> SET PROBLEM: Please rewrite everything in the records below from the line containing "Switch to the PROBLEMS tab" down to the line containing "(x=45, y=26)", requests included, offsetting every click coordinate by adding 21 to it.
Start of TASK INPUT
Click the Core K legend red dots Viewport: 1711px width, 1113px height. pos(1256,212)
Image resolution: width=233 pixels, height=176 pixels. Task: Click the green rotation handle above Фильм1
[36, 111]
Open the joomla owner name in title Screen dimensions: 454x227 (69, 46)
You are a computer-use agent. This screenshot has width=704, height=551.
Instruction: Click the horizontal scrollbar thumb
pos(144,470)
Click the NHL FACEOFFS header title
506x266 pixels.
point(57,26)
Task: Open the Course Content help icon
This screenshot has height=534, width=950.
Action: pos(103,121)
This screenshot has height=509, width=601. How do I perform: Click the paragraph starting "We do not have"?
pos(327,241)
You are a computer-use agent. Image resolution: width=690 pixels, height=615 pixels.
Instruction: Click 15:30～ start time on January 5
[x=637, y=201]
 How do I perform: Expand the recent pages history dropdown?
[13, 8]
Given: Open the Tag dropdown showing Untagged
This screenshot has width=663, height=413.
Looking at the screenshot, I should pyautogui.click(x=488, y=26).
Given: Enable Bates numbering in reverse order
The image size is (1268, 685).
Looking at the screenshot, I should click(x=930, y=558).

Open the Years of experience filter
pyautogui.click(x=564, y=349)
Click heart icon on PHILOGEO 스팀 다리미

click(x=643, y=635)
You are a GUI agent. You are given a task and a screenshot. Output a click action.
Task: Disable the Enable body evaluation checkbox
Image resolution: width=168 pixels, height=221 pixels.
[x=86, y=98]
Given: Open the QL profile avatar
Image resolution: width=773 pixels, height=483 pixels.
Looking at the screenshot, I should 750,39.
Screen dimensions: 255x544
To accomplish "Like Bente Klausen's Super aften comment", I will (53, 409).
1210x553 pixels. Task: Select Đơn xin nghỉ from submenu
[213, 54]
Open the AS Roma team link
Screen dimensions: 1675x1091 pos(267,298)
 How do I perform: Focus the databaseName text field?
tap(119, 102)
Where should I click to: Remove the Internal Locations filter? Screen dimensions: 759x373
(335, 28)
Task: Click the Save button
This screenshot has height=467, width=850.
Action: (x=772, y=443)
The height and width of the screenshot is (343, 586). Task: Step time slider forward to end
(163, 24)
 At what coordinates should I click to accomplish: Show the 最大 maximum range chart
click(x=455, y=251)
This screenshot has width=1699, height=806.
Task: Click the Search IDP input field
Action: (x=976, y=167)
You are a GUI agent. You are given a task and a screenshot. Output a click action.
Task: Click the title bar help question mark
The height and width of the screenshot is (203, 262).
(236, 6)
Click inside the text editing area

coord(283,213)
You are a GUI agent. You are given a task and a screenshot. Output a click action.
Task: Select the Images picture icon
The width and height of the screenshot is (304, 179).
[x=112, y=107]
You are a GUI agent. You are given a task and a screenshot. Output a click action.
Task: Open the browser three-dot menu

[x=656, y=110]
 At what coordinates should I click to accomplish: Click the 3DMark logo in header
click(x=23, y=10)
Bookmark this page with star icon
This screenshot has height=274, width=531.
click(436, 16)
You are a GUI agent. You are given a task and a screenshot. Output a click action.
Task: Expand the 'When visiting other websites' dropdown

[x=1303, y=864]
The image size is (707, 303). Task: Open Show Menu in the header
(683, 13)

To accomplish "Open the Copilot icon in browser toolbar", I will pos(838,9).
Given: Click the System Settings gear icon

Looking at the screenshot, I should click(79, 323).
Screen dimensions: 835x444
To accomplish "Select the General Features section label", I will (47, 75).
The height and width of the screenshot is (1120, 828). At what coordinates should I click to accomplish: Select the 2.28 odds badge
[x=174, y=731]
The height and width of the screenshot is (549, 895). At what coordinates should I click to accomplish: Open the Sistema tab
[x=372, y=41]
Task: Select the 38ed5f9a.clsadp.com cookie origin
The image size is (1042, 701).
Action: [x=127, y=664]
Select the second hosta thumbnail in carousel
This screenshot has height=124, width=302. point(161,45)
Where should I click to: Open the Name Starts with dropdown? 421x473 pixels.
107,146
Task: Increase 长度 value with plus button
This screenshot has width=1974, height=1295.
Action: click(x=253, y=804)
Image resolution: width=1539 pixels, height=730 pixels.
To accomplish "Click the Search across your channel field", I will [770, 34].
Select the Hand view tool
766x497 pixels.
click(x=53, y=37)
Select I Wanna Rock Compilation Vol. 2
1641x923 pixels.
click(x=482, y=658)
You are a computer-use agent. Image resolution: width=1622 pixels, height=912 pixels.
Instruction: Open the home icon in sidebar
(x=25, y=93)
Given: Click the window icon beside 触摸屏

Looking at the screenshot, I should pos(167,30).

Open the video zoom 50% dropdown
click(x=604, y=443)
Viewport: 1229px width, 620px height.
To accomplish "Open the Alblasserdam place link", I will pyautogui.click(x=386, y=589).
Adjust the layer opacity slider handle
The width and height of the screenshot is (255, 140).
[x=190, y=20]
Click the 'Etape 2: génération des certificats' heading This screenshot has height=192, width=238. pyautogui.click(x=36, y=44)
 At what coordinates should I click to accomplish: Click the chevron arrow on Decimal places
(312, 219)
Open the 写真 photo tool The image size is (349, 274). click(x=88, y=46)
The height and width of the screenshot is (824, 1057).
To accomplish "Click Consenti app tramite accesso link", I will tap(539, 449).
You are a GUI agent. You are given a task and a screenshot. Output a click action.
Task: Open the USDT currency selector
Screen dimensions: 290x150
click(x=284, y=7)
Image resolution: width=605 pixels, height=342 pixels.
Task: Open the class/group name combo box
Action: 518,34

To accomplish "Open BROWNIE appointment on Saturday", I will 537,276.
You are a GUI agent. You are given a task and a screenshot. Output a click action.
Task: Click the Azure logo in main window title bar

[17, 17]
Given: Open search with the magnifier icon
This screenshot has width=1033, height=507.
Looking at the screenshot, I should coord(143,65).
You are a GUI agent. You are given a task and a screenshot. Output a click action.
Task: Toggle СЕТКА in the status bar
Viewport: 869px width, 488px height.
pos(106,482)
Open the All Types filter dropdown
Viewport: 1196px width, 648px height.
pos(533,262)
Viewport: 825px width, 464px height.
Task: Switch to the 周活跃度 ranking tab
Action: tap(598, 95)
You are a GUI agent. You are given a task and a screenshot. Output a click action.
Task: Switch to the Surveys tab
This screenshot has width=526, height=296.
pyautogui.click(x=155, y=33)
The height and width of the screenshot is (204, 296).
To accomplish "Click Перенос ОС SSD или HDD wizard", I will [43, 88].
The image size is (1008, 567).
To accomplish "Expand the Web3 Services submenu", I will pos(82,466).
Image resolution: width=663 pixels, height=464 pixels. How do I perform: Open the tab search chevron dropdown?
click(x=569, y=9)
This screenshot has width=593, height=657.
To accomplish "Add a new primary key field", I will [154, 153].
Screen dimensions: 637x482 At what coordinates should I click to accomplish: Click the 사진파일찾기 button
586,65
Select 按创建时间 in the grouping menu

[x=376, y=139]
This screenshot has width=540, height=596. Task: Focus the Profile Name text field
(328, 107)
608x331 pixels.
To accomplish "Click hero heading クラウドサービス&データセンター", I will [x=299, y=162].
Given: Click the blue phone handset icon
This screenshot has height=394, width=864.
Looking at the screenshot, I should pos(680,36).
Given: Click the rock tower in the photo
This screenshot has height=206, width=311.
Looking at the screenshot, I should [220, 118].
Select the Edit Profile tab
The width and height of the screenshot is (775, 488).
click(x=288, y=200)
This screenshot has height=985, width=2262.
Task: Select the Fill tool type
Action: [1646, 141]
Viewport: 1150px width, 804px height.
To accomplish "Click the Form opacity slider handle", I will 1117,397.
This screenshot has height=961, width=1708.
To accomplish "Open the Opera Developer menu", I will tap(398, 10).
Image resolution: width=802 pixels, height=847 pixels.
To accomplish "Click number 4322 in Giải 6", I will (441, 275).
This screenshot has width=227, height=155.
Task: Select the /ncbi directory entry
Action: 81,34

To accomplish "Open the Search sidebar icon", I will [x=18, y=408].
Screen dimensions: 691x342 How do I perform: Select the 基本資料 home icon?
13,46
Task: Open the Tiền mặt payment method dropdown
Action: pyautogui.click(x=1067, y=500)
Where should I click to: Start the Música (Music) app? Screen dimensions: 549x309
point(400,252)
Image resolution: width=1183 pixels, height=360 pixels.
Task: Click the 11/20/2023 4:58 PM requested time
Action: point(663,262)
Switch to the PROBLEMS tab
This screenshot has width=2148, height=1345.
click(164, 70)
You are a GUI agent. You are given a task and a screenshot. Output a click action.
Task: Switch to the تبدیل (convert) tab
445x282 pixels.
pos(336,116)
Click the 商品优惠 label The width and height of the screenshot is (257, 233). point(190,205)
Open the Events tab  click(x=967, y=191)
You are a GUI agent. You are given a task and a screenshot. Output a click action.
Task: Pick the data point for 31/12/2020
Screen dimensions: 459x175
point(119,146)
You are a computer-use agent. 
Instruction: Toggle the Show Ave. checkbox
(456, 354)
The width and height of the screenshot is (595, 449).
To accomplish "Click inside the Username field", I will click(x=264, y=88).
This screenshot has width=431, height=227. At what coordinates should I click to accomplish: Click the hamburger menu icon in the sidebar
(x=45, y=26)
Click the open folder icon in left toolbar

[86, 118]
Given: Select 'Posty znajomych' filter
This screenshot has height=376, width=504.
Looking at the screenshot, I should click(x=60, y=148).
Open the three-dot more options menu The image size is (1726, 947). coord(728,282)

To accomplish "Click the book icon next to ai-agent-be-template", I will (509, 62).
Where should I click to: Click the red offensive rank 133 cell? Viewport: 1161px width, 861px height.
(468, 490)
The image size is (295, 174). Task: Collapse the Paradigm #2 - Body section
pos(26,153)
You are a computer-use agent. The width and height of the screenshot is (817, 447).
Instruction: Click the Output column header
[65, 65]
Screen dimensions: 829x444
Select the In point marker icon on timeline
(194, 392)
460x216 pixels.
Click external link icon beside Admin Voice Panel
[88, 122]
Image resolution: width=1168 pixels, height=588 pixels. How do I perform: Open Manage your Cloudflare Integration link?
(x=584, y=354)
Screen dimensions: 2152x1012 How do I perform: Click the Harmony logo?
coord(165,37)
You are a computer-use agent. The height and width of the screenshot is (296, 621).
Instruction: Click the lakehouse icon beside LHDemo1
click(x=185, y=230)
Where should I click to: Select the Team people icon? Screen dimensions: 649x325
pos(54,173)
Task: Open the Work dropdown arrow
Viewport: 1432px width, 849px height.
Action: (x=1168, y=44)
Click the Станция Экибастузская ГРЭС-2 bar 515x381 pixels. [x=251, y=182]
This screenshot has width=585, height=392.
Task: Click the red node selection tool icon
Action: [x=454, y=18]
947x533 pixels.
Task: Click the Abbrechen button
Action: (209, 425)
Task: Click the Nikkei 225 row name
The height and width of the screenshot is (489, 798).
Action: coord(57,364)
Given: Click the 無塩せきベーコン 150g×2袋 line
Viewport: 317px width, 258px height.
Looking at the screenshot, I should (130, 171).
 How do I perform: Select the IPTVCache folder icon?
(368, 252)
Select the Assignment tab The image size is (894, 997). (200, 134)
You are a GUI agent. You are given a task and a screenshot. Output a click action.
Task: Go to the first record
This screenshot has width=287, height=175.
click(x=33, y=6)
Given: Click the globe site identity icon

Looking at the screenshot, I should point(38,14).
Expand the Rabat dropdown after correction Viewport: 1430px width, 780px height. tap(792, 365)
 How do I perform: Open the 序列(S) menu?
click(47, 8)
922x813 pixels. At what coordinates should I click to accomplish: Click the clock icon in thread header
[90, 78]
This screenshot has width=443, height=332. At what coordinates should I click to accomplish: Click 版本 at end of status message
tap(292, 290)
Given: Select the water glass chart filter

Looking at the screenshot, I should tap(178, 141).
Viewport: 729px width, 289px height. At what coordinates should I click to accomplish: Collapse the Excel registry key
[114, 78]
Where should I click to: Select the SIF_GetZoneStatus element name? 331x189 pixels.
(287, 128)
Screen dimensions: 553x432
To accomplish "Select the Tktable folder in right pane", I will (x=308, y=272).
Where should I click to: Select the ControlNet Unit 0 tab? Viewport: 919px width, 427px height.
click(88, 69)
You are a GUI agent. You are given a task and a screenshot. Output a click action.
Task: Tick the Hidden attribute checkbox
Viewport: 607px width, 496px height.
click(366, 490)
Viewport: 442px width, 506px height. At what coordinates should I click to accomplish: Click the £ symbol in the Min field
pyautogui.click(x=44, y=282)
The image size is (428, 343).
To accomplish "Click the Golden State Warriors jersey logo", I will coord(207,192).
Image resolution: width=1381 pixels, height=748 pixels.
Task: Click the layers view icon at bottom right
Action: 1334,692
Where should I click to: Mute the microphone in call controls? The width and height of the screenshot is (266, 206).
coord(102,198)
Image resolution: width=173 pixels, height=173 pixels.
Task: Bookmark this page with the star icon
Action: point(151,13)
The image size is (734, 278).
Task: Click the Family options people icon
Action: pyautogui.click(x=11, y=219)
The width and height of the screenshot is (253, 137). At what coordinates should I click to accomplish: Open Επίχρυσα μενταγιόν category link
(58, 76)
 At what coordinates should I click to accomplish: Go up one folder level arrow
End of TASK INPUT
> COMPLETE OUTPUT:
Switch to the PROBLEMS tab
This screenshot has width=2148, height=1345.
click(185, 91)
You are a GUI agent. You are given a task and a screenshot. Output a click action.
Task: Switch to the تبدیل (convert) tab
445x282 pixels.
pos(357,137)
Click the 商品优惠 label The width and height of the screenshot is (257, 233). point(211,226)
Open the Events tab  click(x=988, y=212)
You are a GUI agent. You are given a task and a screenshot. Output a click action.
Task: Pick the data point for 31/12/2020
Screen dimensions: 459x175
point(140,167)
You are a computer-use agent. 
Instruction: Toggle the Show Ave. checkbox
(477, 375)
The width and height of the screenshot is (595, 449).
To accomplish "Click inside the Username field", I will click(x=285, y=109).
This screenshot has width=431, height=227. At what coordinates should I click to accomplish: Click the hamburger menu icon in the sidebar
(x=66, y=47)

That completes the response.